Most people mute that alarm. They stay busy. They rationalize. They tell themselves, this is just how leadership feels. If you’re listening and something felt uncomfortably familiar, you didn’t ignore it. You heard it.
What matters now is understanding what kind of environment leadership actually is.
Engineering rewards correctness. Leadership demands judgment. Those are not the same skill. In engineering, the goal is to reduce uncertainty. You gather more data. You tighten the spec. You review the design. You get it peer checked. You wait for sign off.
The better you do your job, the less exposed you are. Leadership flips that script completely. You’re asked to act before certainty even exists with partial information, with people involved, and with consequences you can’t fully model. That doesn’t mean leadership is sloppier.
It means the signal to noise ratio is worse. Engineers struggle here not because they’re risk averse, but because they’ve been trained to treat uncertainty as a flaw instead of a condition.
In leadership, uncertainty isn’t a bug. It’s the standard operating environment. This is where leadership can start to feel irresponsible. You’re making calls without complete information. You’re deciding while variables are still in motion. And that creates friction for an engineering mind that’s been rewarded for certainty its entire career.
Here’s where a lot of engineers really get tripped up. The feedback loop changes. In technical work, feedback is relatively fast. Outcomes are measurable. Errors are usually local. Often, you can model problems out before they ever reach the field. In leadership, feedback is delayed. Outcomes are noisy. And errors feel personal. You see this clearly in hiring decisions. An engineer delays because they want certainty. They seek more information. They try to map out resource loading perfectly. They wait for the right moment. And by the time they’re ready to decide, the candidate has already accepted another offer.

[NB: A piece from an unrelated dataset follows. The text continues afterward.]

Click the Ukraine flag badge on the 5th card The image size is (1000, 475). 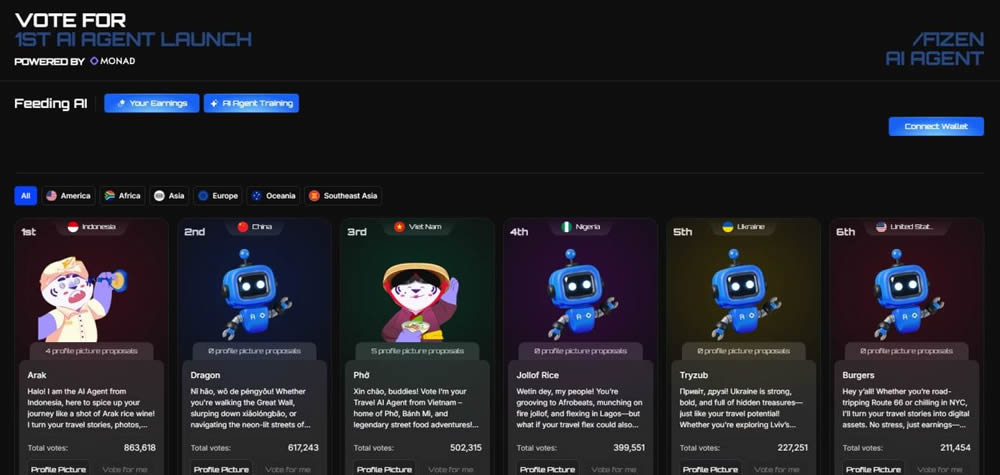[x=744, y=227]
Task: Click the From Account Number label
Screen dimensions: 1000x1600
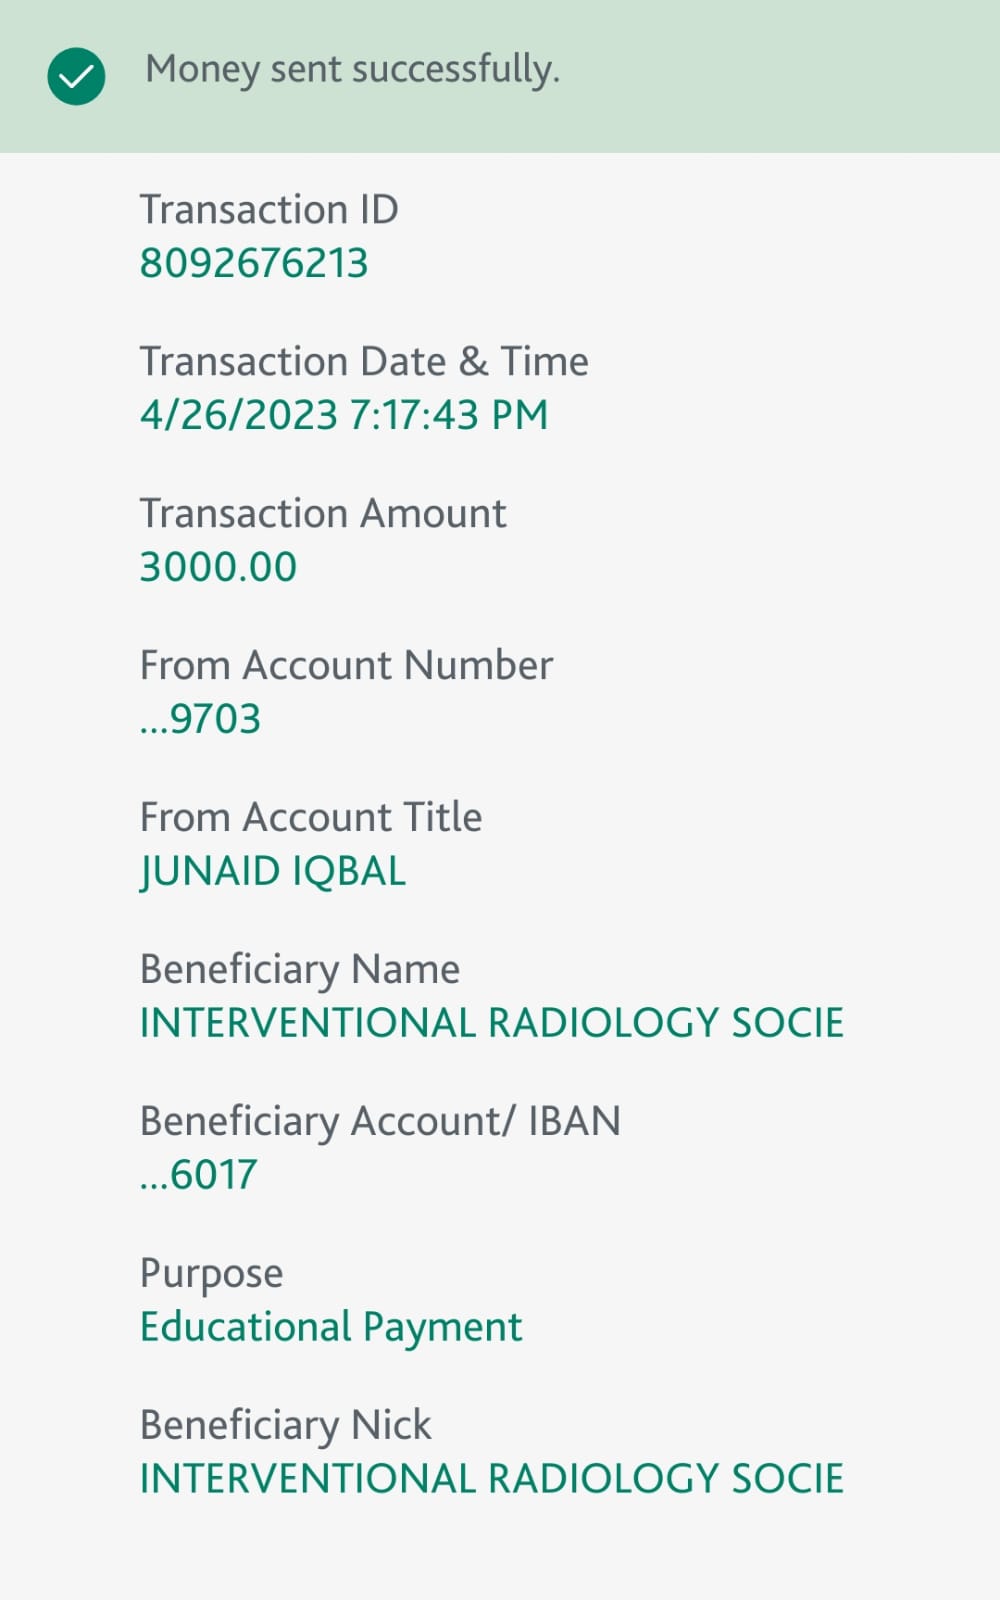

I saw this early in my own career. I had two verbal offers on the table and needed them in writing, obviously. One company moved quickly and I worked there for 25 years. The other company waited for certainty. I’m still waiting for that offer. When feedback slows down and becomes ambiguous, your brain fills in the gap. And the story it often tells is,
I must not be very good at this. That’s a misread. What you’re actually experiencing is exposure. You’re closer to the decision surface. You own the call. There’s no specification to hide behind. Engineers aren’t uncomfortable with responsibility. We take it on with every design review and every stamp we apply. But we’re uncomfortable without guardrails.
Most engineers respond to this discomfort by trying to feel more certain, more thinking, more analysis, more waiting. That works in technical systems. It backfires in human ones. In leadership, readiness rarely comes before action. It follows it. This is why many people stall.
Not because they don’t care. Not because they’re lazy. But because they’re trying to solve a judgment problem with correctness tools.
What decision are you waiting on right now?
The longer you wait, the more hesitation reinforces itself. So here’s the reframe I want to leave you with. Leadership is not about being right. It’s about being willing to own the consequences of a decision and adjust. Good leadership decisions don’t often feel clean. They feel provisional. That doesn’t mean reckless.
It means reversible, calibrate-able, and learned through use. If you’re waiting to feel confident before acting, you’re using the wrong signal. The skill you’re building now isn’t confidence. It’s judgment under ambiguity. From here, the podcast gets more practical. Decision-making. Boundaries.
conversations that actually move things forward. But none of that works if you’re still judging yourself by technical rules in a leadership role. If leadership feels harder than engineering, that’s not a personal flaw. It’s evidence that the work changed and you’re still calibrating. That calibration is learnable and that’s what we’ll focus on next.
Thanks for listening. We’ll keep going.